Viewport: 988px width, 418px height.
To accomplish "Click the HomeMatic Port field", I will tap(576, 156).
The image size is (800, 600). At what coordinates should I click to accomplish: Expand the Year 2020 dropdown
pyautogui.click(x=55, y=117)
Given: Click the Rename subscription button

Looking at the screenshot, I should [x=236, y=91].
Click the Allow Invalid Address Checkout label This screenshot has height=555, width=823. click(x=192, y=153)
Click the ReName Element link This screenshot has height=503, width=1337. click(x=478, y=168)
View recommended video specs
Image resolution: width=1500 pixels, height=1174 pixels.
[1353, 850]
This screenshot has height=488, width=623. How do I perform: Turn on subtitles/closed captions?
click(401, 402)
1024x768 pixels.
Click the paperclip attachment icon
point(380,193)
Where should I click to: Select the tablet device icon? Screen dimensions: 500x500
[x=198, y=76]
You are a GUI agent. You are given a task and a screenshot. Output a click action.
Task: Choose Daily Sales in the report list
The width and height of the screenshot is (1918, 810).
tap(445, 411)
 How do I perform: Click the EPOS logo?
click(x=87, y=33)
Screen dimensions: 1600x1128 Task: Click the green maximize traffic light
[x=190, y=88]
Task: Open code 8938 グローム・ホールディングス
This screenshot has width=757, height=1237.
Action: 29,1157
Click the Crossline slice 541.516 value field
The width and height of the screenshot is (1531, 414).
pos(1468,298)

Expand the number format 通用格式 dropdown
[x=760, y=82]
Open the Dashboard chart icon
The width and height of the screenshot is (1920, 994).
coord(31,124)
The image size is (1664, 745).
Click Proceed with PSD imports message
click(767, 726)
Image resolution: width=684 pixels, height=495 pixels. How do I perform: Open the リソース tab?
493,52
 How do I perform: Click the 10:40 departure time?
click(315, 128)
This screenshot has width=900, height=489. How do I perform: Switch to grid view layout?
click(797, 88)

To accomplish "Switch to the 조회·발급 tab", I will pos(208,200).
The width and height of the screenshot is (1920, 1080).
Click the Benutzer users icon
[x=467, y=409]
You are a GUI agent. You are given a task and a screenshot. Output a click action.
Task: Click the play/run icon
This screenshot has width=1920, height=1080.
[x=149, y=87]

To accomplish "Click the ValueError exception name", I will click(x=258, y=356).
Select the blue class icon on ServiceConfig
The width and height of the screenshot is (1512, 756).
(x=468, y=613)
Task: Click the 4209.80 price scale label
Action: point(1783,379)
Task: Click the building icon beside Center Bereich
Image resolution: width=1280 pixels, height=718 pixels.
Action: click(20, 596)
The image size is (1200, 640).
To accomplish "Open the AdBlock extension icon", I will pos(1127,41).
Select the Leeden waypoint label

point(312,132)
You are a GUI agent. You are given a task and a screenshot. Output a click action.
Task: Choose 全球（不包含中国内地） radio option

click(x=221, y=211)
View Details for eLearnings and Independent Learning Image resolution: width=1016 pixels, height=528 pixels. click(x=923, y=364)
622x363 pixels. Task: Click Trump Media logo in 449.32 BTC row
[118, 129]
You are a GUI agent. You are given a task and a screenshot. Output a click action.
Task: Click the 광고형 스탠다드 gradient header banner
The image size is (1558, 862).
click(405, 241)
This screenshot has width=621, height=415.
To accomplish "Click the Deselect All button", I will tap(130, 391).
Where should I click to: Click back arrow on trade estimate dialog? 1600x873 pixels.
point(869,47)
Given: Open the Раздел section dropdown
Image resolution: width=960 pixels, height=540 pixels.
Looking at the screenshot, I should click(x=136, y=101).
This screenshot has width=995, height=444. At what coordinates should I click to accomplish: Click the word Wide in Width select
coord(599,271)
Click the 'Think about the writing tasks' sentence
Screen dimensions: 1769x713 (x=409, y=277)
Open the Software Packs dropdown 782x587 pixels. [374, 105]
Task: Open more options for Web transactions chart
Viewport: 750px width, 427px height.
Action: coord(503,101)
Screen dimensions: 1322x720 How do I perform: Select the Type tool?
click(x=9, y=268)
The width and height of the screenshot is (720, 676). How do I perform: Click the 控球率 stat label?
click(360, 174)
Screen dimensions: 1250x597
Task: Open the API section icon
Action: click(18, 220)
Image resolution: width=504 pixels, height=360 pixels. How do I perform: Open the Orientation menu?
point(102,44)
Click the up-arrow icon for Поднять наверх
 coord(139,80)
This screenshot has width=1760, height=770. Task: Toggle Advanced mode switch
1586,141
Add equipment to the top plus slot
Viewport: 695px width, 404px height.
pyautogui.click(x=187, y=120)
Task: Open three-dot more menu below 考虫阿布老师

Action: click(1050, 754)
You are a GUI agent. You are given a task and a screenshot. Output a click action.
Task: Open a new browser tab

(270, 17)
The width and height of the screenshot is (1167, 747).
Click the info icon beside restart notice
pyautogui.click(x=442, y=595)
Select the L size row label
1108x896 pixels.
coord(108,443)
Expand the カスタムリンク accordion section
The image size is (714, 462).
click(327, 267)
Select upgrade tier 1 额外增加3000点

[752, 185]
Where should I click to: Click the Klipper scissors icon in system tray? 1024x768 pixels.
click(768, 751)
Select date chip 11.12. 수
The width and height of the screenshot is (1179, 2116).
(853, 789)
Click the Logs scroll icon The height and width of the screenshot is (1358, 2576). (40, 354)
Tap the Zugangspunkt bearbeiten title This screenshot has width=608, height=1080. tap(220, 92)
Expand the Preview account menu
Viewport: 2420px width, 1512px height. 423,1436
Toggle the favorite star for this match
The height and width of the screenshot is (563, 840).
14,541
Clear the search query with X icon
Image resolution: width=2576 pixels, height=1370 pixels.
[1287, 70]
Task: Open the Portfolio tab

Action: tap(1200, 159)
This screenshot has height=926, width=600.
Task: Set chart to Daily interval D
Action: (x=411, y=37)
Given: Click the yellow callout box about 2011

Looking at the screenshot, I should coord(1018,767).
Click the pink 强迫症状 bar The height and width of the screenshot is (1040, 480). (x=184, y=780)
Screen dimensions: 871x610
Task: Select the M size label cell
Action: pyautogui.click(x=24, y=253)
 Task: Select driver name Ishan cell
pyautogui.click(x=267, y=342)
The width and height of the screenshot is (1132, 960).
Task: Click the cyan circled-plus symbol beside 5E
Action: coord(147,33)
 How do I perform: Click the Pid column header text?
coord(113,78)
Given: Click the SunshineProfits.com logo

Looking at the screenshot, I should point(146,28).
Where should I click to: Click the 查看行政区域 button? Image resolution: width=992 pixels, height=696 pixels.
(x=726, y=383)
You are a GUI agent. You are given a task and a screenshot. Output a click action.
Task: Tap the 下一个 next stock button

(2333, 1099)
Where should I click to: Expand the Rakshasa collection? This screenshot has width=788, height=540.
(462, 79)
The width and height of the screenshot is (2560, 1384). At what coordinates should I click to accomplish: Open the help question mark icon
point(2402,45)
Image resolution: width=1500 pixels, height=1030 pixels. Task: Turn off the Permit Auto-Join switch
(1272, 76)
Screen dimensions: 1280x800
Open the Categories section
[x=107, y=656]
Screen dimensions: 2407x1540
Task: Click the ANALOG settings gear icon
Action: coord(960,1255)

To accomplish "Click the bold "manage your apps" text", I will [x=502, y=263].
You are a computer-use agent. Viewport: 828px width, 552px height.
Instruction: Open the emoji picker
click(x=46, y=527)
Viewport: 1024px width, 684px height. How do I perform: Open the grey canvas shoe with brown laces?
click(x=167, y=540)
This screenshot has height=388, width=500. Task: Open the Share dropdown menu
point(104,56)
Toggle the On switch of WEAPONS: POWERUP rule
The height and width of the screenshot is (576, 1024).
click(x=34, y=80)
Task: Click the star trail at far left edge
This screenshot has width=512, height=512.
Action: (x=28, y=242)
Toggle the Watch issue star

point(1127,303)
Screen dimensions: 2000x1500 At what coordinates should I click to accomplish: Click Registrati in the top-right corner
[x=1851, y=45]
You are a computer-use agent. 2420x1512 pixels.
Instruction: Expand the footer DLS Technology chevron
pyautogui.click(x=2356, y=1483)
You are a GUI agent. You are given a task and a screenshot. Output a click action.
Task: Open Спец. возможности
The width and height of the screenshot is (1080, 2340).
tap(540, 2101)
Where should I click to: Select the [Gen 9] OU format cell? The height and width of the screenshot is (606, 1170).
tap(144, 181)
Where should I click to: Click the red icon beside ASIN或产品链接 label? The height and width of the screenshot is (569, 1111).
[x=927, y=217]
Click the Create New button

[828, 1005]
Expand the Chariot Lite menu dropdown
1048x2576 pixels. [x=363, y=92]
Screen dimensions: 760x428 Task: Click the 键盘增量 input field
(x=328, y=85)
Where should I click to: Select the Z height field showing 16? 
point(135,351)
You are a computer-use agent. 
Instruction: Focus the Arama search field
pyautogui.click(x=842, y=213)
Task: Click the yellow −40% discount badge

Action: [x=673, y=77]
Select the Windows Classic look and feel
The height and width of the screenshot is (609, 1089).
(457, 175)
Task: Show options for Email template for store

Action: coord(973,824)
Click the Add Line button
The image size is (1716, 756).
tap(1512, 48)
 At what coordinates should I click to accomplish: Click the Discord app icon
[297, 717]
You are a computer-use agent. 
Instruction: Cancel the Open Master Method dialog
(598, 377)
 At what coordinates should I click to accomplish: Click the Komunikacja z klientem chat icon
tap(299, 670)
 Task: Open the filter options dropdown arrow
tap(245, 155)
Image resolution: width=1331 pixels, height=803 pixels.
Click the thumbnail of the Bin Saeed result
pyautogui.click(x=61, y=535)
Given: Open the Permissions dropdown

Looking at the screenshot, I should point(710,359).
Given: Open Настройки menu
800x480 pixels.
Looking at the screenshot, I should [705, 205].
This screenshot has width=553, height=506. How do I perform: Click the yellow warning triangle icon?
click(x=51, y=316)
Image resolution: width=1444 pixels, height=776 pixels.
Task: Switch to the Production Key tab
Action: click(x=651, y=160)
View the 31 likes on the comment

------------------------------------------------

Print everything in the material from the line that contains "Where should I click to: Click the Klipper" down to the line that contains "Viewport: 2420px width, 1512px", both included, with each line reproduced character for character.

Where should I click to: Click the Klipper scissors icon in system tray? 1024x768 pixels.
click(768, 751)
Select date chip 11.12. 수
The width and height of the screenshot is (1179, 2116).
(853, 789)
Click the Logs scroll icon The height and width of the screenshot is (1358, 2576). (40, 354)
Tap the Zugangspunkt bearbeiten title This screenshot has width=608, height=1080. tap(220, 92)
Expand the Preview account menu
Viewport: 2420px width, 1512px height. 423,1436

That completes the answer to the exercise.